That is the end of the filler-specific part. The next paragraphs return to the general Beta/Gamma construction flow.

This countdown is construction order, not path-travel order. It is needed because each earlier hop's routing block contains encrypted information for the next hop. For a 3-hop return path:

hop 0 -> hop 1 -> hop 2/original sender

the header has to be prepared in this dependency order:

1. build beta_2/gamma_2 for the original sender
2. build beta_1/gamma_1, embedding gamma_2 and part of beta_2
3. build beta_0/gamma_0, embedding gamma_1 and part of beta_1

The exit receives only beta_0/gamma_0 in the SURB header. Hop 0 decrypts its routing block and learns how to forward to hop 1, including the beta_1/gamma_1 state that hop 1 will verify next. Hop 1 does the same for hop 2. That is the reason the construction loop counts down from the original sender back to the first return hop.

Digression: Why Build beta_2 Before beta_0?

For both normal forward messages and SURB return messages, the path is indexed in travel order:

hop_0 -> hop_1 -> hop_2

For a normal forward message:

sender -> hop_0 -> hop_1 -> hop_2/exit -> destination

For a SURB reply:

exit -> hop_0 -> hop_1 -> hop_2/original sender

In both cases, the packet is processed in travel order:

hop_0 processes beta_0/gamma_0
hop_1 processes beta_1/gamma_1
hop_2 processes beta_2/gamma_2

But the header must be constructed in the opposite order because each earlier hop's routing block embeds the next hop's header state:

beta_0 contains next-hop info for hop_1 plus beta_1/gamma_1
beta_1 contains next-hop info for hop_2 plus beta_2/gamma_2
beta_2 contains the final instruction

So beta_0 cannot be built until beta_1/gamma_1 exists, and beta_1 cannot be built until beta_2/gamma_2 exists.
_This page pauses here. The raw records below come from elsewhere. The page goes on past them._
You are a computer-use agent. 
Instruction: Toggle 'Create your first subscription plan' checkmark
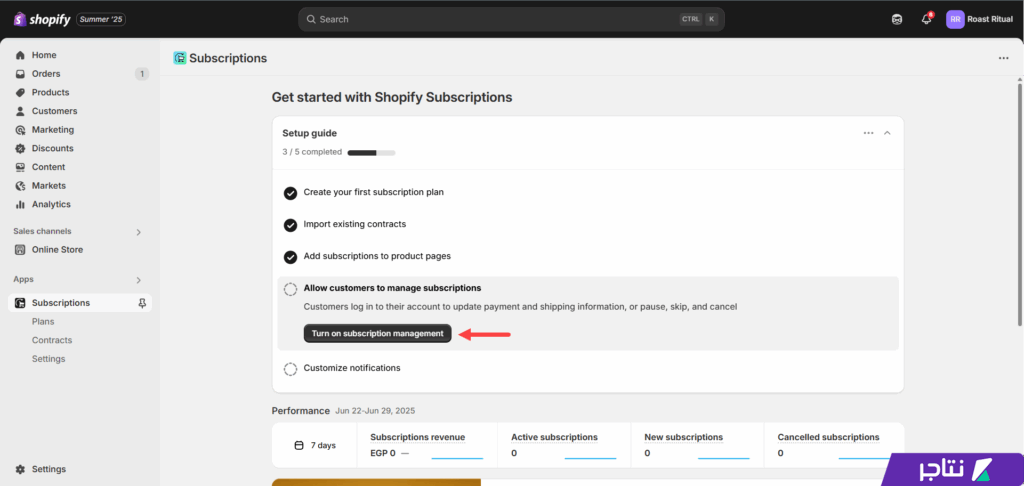290,193

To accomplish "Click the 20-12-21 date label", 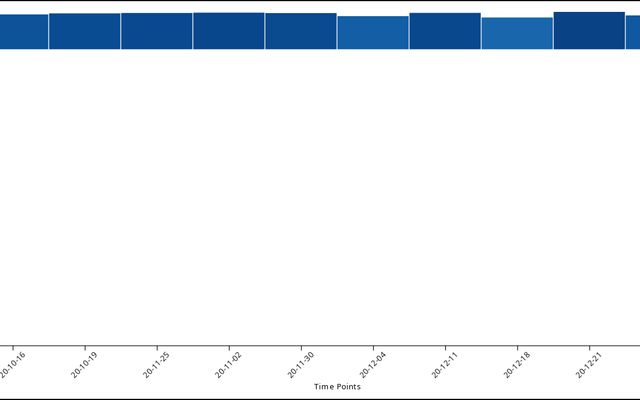I will coord(590,363).
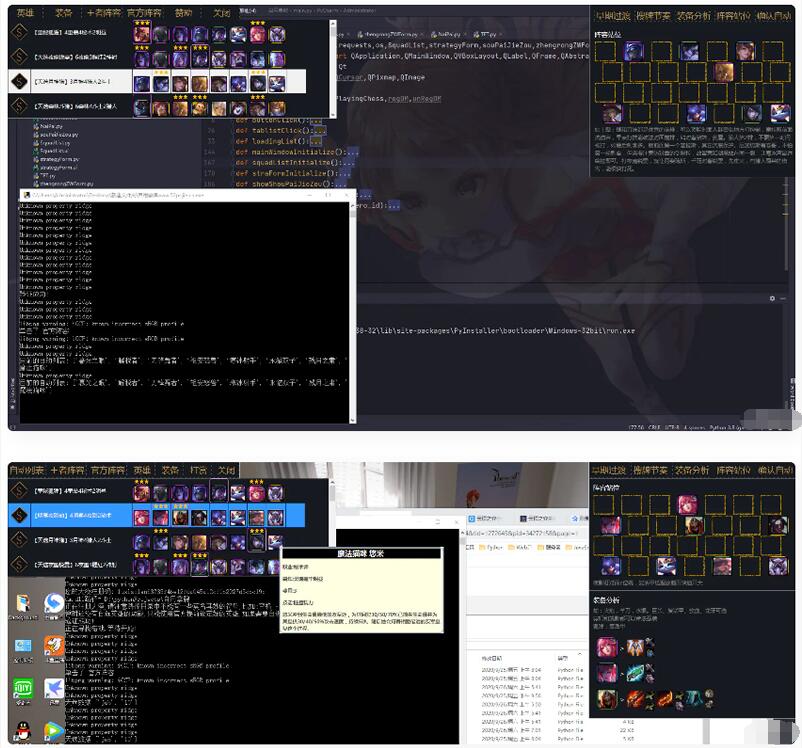Open QQ from the desktop
This screenshot has height=748, width=802.
coord(22,729)
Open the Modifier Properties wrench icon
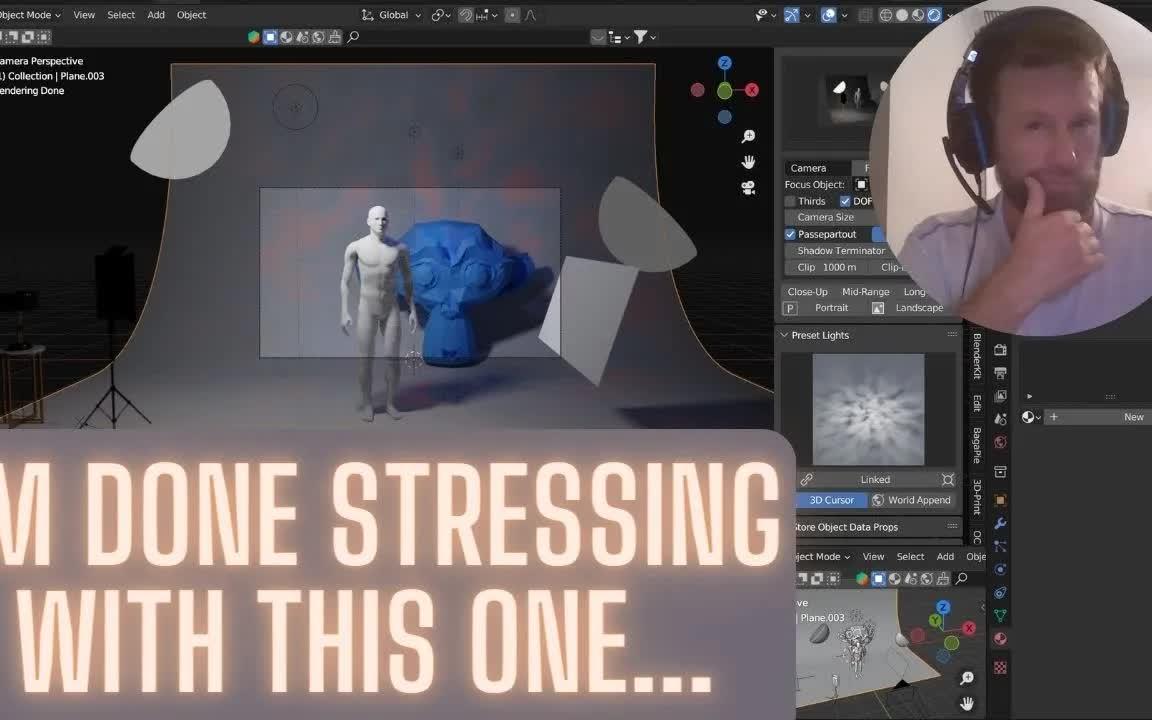This screenshot has height=720, width=1152. coord(1000,523)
The construction dependency is:

1. build beta_2/gamma_2
2. use those to build beta_1/gamma_1
3. use those to build beta_0/gamma_0

The packet/SURB then carries beta_0/gamma_0 as the starting header state. At runtime, each hop decrypts its own layer and reveals the next header state:

construction: beta_2 -> beta_1 -> beta_0
processing:   beta_0 -> beta_1 -> beta_2

For SURBs, the final instruction in beta_2 is special: it contains zero address/delay plus the SURB identifier. For normal forward messages, the final instruction contains the destination address.

Returning to the SURB header construction code, each iteration of computeBetaGamma derives the keys needed to encrypt and authenticate one hop's routing block.

For each hop secret s[i], the code derives:

  • beta_aes_key: encrypts the routing block for that hop.
  • beta_iv: IV for that routing-block encryption.
  • mac_key: authenticates the resulting beta.

For hops where i < sLen - 1, meaning every return-path hop before the original sender, the routing block contains the next hop's address, this hop's delay, the next hop's gamma, and the next encrypted beta prefix:

let betaPrefix =
  beta[0 .. (((r * (t + 1)) - t) * k) - 1]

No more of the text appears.